*** Listed entries Section Begins ***

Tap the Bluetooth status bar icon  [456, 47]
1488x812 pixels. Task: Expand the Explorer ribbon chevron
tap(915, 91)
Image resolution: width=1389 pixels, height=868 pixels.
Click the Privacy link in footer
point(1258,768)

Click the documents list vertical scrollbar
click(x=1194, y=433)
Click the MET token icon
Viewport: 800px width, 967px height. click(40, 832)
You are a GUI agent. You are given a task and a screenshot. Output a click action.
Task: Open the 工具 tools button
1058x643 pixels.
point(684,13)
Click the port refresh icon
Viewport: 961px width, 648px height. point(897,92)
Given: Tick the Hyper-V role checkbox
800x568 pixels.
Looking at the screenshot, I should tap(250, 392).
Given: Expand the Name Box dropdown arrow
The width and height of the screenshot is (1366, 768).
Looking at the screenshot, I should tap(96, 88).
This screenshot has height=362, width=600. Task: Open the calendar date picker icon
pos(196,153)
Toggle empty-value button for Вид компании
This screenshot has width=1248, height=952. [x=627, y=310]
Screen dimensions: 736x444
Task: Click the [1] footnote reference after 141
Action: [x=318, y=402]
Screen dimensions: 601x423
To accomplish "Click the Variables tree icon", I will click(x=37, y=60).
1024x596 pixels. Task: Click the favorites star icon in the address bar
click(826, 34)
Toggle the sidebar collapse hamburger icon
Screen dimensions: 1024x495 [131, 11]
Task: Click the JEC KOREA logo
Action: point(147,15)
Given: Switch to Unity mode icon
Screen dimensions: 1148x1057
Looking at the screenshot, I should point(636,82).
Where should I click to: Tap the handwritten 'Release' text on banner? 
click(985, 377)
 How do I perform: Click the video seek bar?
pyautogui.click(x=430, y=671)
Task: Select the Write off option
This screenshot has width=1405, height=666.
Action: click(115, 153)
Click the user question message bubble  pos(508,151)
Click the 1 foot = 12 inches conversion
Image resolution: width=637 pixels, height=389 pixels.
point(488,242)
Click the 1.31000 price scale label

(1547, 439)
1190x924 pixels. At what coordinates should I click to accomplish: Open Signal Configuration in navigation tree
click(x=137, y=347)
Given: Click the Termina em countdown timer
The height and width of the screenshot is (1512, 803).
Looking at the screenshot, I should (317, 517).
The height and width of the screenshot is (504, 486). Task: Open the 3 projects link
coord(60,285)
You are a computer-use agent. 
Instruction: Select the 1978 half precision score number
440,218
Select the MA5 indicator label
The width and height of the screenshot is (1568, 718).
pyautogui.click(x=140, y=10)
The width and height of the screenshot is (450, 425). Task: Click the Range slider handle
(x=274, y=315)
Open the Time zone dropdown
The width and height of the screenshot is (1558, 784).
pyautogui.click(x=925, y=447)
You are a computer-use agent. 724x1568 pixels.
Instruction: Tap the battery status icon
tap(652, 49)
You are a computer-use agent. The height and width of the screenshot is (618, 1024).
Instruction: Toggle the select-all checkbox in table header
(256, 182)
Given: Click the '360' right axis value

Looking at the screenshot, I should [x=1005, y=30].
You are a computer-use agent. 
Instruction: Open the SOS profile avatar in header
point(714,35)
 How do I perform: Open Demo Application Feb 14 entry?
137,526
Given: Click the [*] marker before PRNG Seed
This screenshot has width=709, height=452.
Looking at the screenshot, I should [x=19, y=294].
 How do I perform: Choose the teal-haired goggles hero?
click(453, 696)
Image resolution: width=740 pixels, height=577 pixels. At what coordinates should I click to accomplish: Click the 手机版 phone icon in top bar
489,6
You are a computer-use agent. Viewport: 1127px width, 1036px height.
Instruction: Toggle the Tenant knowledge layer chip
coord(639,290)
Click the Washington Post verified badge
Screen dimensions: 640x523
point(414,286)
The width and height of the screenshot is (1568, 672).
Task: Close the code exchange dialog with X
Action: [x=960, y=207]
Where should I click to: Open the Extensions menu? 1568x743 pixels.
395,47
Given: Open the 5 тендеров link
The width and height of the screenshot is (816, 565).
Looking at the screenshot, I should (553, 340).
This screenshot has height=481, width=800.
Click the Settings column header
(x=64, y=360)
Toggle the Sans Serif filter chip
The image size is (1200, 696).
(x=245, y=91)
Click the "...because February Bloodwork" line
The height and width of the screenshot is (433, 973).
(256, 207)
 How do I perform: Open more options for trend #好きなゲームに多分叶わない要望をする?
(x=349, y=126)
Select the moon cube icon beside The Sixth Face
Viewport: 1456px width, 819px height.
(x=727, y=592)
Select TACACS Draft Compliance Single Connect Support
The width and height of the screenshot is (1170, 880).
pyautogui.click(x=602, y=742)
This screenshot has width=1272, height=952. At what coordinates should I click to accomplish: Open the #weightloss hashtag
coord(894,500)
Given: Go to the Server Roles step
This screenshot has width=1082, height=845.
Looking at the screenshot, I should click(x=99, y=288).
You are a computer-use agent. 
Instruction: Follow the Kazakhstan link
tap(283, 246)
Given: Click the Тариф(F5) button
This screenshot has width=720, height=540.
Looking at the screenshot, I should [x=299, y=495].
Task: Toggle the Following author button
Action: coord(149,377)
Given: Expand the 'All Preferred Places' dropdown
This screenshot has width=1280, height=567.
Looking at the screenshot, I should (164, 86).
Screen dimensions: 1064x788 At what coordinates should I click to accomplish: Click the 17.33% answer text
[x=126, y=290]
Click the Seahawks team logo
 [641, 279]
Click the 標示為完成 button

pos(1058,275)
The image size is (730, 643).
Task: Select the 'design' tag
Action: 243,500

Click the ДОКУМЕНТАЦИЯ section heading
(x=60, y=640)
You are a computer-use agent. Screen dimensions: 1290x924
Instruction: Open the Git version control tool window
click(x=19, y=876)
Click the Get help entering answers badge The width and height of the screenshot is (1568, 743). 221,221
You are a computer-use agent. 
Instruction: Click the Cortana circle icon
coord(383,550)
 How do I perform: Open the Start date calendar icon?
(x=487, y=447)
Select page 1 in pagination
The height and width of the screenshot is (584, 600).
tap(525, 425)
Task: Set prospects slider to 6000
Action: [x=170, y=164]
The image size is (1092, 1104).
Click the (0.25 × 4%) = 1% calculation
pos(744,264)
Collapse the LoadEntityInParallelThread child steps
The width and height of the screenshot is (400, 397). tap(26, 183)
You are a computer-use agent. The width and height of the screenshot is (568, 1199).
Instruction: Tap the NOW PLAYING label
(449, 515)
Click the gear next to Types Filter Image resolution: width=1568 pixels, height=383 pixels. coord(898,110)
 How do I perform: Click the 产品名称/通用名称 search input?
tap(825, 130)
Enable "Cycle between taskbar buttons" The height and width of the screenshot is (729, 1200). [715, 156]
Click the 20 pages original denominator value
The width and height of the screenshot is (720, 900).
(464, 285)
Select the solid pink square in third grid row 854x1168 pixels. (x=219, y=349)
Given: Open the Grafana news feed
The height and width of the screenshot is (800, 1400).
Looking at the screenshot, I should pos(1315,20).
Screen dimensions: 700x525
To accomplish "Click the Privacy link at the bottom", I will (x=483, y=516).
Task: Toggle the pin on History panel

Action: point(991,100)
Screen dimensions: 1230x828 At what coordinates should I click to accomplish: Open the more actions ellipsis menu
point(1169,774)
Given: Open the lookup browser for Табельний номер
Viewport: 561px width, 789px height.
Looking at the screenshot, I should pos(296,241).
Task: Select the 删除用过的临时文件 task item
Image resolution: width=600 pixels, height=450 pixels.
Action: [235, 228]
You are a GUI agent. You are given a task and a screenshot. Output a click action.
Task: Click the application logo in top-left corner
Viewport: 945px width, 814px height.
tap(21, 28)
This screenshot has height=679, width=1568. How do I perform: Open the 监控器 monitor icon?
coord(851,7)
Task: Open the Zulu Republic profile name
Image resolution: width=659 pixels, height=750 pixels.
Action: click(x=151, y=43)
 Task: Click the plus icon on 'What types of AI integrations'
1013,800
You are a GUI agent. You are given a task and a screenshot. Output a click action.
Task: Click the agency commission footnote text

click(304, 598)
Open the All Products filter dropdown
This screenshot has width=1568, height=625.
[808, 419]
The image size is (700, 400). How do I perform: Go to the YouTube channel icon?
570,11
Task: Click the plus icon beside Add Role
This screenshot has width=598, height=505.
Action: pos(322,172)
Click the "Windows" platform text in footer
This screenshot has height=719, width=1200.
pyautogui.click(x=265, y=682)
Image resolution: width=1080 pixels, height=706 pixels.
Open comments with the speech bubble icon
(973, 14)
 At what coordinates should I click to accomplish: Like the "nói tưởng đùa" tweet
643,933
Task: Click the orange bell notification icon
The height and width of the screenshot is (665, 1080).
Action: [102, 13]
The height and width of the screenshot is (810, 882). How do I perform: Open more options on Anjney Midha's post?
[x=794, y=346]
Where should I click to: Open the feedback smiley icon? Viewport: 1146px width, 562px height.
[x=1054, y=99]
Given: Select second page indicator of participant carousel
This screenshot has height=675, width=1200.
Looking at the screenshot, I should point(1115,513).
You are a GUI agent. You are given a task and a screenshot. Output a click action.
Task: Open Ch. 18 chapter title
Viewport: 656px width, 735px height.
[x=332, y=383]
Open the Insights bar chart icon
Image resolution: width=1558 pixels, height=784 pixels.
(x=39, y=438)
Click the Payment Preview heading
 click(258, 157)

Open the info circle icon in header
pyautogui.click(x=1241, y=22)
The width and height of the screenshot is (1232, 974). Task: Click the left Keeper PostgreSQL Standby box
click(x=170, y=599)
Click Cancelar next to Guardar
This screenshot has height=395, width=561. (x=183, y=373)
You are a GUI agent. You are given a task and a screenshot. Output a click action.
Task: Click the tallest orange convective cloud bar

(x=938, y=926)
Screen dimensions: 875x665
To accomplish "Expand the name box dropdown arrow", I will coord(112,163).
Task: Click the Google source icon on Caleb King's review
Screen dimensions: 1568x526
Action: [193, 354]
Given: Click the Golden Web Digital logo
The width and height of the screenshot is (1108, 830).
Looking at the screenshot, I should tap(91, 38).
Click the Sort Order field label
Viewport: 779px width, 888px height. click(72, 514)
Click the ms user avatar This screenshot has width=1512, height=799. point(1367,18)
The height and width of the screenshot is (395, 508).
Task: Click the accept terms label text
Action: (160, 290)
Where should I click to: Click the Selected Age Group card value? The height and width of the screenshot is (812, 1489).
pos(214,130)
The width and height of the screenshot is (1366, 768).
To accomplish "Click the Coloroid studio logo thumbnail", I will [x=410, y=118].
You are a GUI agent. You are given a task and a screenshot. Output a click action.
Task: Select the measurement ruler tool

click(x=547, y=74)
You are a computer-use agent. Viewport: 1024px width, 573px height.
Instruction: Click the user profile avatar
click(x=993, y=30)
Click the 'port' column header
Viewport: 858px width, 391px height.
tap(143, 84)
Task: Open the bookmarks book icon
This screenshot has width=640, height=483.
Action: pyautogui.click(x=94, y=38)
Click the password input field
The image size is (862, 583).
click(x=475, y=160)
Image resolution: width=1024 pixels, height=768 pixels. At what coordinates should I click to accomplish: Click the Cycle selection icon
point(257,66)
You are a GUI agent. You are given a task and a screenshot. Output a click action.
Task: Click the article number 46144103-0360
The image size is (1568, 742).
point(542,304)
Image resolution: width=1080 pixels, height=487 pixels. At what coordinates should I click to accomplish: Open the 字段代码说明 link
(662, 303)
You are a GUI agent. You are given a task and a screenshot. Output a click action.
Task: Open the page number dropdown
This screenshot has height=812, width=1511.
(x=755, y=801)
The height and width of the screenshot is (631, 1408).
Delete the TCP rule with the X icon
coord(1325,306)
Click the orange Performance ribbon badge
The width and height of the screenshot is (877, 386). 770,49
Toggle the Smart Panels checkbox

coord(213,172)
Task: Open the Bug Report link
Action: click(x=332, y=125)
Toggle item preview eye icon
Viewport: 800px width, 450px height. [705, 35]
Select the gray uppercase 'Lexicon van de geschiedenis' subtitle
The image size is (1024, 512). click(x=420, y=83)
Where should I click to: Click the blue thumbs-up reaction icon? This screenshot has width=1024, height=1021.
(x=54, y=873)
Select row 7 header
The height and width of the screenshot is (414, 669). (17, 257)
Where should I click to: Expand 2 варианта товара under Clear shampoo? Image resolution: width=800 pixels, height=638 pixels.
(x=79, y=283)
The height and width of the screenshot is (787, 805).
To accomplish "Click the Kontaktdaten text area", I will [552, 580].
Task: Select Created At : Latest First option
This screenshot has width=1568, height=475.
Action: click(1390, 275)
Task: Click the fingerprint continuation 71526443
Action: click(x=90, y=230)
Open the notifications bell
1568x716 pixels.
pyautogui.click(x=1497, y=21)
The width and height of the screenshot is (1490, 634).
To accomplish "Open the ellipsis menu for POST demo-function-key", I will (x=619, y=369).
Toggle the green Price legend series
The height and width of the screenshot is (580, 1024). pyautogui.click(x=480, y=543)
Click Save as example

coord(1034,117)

*** Listed entries Section Ends ***

◆ Task description: Extract the lines above, from the first one through the one containing "Given: Switch to Unity mode icon", and return only those, unchanged.

◆ Exercise answer:
Tap the Bluetooth status bar icon  [456, 47]
1488x812 pixels. Task: Expand the Explorer ribbon chevron
tap(915, 91)
Image resolution: width=1389 pixels, height=868 pixels.
Click the Privacy link in footer
point(1258,768)

Click the documents list vertical scrollbar
click(x=1194, y=433)
Click the MET token icon
Viewport: 800px width, 967px height. click(40, 832)
You are a GUI agent. You are given a task and a screenshot. Output a click action.
Task: Open the 工具 tools button
1058x643 pixels.
point(684,13)
Click the port refresh icon
Viewport: 961px width, 648px height. point(897,92)
Given: Tick the Hyper-V role checkbox
800x568 pixels.
Looking at the screenshot, I should tap(250, 392).
Given: Expand the Name Box dropdown arrow
The width and height of the screenshot is (1366, 768).
Looking at the screenshot, I should tap(96, 88).
This screenshot has height=362, width=600. Task: Open the calendar date picker icon
pos(196,153)
Toggle empty-value button for Вид компании
This screenshot has width=1248, height=952. [x=627, y=310]
Screen dimensions: 736x444
Task: Click the [1] footnote reference after 141
Action: [x=318, y=402]
Screen dimensions: 601x423
To accomplish "Click the Variables tree icon", I will click(x=37, y=60).
1024x596 pixels. Task: Click the favorites star icon in the address bar
click(826, 34)
Toggle the sidebar collapse hamburger icon
Screen dimensions: 1024x495 [131, 11]
Task: Click the JEC KOREA logo
Action: point(147,15)
Given: Switch to Unity mode icon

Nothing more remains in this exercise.